2130. Maximum Twin Sum of a Linked List (M)

Amazon OA

In a linked list of size n, where n is even, the ith node (0-indexed) of the linked list is known as the twin of the (n-1-i)th node, if 0 <= i <= (n / 2) - 1.

• For example, if n = 4, then node 0 is the twin of node 3, and node 1 is the twin of node 2. These are the only nodes with twins for n = 4.

The twin sum is defined as the sum of a node and its twin.

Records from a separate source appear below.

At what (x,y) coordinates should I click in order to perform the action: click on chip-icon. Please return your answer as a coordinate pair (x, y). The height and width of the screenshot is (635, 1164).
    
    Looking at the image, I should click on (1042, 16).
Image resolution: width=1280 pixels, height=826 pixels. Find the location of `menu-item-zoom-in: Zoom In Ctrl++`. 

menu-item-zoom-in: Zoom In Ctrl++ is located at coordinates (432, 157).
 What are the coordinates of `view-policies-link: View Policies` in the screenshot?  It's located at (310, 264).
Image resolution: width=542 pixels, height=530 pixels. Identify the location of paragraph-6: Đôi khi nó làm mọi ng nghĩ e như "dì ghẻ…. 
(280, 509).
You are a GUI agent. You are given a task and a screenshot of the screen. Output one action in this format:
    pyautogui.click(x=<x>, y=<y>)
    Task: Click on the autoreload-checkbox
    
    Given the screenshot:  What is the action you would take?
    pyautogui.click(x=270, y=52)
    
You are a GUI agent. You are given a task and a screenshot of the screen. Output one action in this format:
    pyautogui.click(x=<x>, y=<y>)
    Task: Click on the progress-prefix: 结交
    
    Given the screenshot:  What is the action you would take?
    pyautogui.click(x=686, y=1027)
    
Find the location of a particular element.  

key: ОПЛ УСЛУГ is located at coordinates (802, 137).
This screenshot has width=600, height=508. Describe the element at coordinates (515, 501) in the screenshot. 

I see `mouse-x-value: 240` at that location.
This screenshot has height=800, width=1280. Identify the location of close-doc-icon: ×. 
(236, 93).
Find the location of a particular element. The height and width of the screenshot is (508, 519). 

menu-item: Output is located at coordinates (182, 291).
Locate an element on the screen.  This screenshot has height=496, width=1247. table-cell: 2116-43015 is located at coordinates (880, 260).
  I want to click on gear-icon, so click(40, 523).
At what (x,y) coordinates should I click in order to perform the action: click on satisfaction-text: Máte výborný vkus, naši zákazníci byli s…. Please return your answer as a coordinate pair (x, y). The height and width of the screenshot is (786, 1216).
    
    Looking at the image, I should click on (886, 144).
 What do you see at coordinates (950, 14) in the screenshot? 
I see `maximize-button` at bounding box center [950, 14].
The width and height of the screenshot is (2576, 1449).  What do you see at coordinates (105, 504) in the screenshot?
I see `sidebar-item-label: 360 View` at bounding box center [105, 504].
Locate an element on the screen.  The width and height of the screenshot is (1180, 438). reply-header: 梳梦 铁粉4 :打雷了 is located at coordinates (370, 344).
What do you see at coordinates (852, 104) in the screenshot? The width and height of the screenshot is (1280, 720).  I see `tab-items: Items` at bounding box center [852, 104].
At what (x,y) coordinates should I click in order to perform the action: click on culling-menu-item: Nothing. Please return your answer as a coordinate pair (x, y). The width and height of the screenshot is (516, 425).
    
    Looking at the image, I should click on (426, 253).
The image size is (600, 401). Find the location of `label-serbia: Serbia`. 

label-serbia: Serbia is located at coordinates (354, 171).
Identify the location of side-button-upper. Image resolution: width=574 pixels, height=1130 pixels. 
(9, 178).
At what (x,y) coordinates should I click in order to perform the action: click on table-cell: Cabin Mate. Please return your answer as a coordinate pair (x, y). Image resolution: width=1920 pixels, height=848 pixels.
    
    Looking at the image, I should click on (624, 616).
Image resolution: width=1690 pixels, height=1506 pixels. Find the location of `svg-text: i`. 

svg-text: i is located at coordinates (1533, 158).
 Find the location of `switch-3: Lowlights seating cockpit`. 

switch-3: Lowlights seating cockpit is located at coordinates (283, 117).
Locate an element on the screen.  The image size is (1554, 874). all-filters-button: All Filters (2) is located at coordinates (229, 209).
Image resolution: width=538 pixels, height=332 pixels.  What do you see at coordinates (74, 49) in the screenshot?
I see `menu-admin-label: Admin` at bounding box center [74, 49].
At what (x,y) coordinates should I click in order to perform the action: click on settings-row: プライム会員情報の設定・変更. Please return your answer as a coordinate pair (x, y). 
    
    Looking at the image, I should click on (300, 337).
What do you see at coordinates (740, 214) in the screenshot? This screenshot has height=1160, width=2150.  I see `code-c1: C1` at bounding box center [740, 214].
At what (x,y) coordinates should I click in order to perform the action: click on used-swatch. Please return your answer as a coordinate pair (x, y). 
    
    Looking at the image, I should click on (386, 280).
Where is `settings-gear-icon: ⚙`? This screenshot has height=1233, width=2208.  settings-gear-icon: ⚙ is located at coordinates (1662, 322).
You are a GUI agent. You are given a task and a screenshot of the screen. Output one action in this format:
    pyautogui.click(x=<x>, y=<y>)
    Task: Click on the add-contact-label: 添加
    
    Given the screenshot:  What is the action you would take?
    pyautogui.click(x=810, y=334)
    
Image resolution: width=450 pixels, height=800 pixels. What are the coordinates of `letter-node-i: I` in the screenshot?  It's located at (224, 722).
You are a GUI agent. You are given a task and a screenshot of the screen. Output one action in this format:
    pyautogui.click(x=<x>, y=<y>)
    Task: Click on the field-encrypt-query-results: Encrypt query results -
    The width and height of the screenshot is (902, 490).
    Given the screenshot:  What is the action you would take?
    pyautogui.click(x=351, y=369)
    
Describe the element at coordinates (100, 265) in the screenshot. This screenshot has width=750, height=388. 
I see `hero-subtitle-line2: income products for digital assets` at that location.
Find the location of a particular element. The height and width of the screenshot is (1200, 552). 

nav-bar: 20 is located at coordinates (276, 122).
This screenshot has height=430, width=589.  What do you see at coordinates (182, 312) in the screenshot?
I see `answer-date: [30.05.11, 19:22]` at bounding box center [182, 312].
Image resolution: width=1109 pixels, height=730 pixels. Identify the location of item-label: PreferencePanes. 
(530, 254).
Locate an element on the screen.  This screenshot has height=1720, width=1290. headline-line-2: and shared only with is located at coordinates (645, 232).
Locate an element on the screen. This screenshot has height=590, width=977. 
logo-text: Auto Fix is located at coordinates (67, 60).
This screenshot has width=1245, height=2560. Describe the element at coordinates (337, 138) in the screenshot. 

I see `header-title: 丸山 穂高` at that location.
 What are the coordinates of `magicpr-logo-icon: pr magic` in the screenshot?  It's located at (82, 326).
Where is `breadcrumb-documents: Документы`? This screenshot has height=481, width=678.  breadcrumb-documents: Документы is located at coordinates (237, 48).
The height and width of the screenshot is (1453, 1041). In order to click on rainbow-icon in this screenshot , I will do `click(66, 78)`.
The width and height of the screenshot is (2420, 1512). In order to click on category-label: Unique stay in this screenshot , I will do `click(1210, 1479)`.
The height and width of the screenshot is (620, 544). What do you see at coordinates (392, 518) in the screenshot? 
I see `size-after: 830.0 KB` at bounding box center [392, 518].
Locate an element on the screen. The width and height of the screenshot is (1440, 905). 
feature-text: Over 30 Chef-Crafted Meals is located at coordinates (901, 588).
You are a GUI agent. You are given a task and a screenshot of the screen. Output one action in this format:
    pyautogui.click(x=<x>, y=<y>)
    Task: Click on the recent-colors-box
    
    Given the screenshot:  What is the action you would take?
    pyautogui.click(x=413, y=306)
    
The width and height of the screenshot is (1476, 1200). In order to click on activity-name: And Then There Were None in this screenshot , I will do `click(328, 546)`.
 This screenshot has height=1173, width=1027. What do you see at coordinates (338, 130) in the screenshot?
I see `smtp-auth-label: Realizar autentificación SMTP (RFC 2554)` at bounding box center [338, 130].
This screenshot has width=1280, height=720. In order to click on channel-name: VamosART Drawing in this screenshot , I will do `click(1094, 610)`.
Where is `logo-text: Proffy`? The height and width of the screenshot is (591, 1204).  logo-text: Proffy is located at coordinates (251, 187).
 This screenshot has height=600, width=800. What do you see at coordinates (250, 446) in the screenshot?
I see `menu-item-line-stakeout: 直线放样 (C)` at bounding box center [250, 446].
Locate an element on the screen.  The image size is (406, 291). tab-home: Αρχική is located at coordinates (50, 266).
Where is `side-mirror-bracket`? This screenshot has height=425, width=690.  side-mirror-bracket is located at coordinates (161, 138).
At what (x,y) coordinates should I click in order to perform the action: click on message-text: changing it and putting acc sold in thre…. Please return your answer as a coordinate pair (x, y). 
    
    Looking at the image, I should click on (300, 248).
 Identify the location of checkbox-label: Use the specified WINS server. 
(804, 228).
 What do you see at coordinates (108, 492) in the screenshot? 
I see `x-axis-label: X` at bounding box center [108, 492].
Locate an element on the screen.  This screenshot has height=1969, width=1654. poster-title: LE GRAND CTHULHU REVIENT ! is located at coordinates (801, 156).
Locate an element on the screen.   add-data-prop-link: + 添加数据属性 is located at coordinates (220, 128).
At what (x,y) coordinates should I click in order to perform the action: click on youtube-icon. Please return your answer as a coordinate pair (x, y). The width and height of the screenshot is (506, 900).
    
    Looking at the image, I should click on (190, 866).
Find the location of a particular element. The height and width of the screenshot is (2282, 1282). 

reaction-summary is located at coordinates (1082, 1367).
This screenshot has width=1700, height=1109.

Given the head of a linked list with even length, return the maximum twin sum of the linked list.

Example 1:

Input: head = [5,4,2,1]
Output: 6
Explanation:
Nodes 0 and 1 are the twins of nodes 3 and 2, respectively. All have twin sum = 6.
There are no other nodes with twins in the linked list.
Thus, the maximum twin sum of the linked list is 6. 

Example 2:

Input: head = [4,2,2,3]
Output: 7
Explanation:
The nodes with twins present in this linked list are:
- Node 0 is the twin of node 3 having a twin sum of 4 + 3 = 7.
- Node 1 is the twin of node 2 having a twin sum of 2 + 2 = 4.
Thus, the maximum twin sum of the linked list is max(7, 4) = 7. 

Example 3:

Input: head = [1,100000]
Output: 100001
Explanation:
There is only one node with a twin in the linked list having twin sum of 1 + 100000 = 100001.

Constraints:

• The number of nodes in the list is an even integer in the range [2, 105].

• 1 <= Node.val <= 105

Solution:

https://leetcode.com/discuss/interview-question/1546673/Amazon-or-OA-or-LinkedListSum step 1 : count the number of nodes in the list - O(N) time step 2 : break the list from middle and reverse the second half of linked list - O(N) time and O(1) space if we ignore recursion step 3 : after step 2 above, the lists would be like 1-->4 and 2-->3 now, this is as good as traversing two lists simultaneously and computing the sums and checking for max - O(N) time

step 4 : if needed, restore the structure of the linked list back - O(N) time again

class Solution {
    public int pairSum(ListNode head) {
        
        ListNode slow = head;
        ListNode fast = head;
        while(fast != null && fast.next != null)
        {
            slow = slow.next;
            fast = fast.next.next;
        }
        
        ListNode first = head;
        ListNode second = reverse(slow);
        int result = Integer.MIN_VALUE;
        while(first != null && second != null)
        {
            result = Math.max(result, first.val + second.val);
            first = first.next;
            second = second.next;
        }
        
        return result;
    }
    
    
    //Reverse the LinkedList
    public ListNode reverse(ListNode head)
    {
        if(head == null && head.next != null)
        {
            return head;
        }
        
        ListNode prev = null; 
        ListNode current = head;
        while(current != null)
        {
            ListNode post = current.next;
            current.next = prev;
            prev = current;
            current = post;
        }
        return prev;
    }
}